** EXERCISE **
Reproduce the text of every entry below word for word, leaving out the pictures.

================

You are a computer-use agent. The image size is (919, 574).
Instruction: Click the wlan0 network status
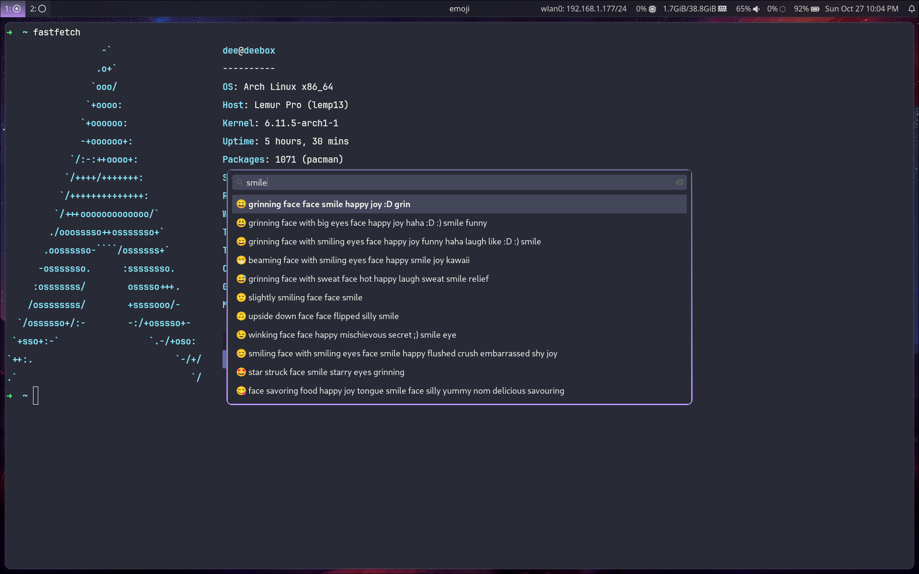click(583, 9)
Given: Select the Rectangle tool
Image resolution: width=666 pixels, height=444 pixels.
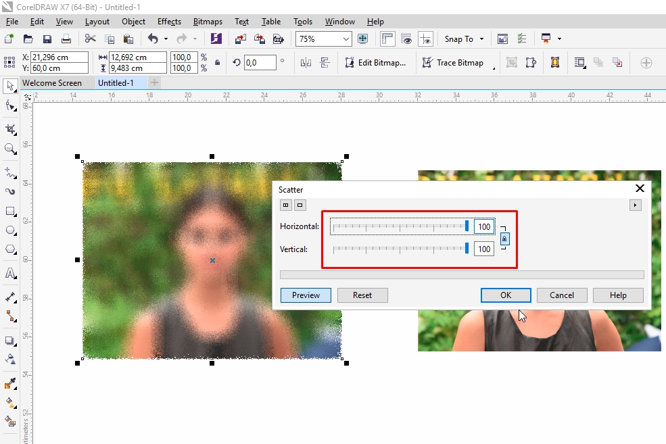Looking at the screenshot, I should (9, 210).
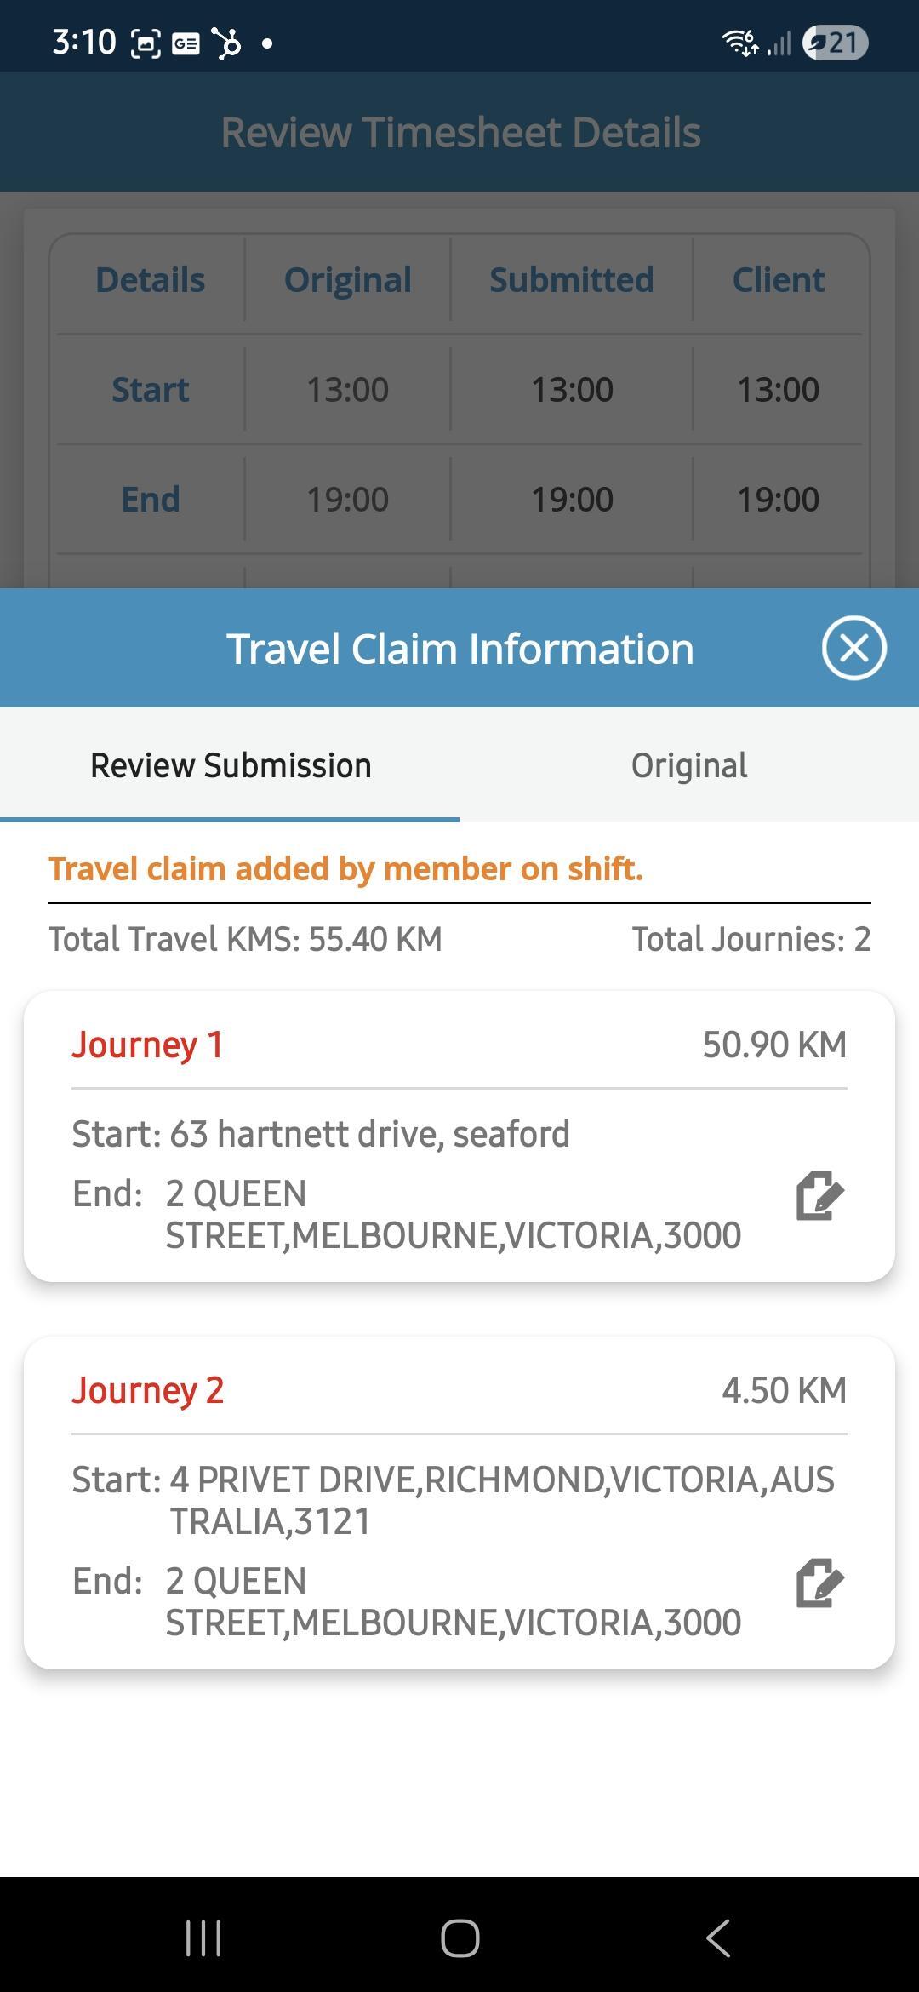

================

** FULL SOLUTION **
You are a computer-use agent. The image size is (919, 574).
Instruction: Click the wlan0 network status
click(583, 9)
Given: Select the Rectangle tool
Image resolution: width=666 pixels, height=444 pixels.
Looking at the screenshot, I should (9, 210).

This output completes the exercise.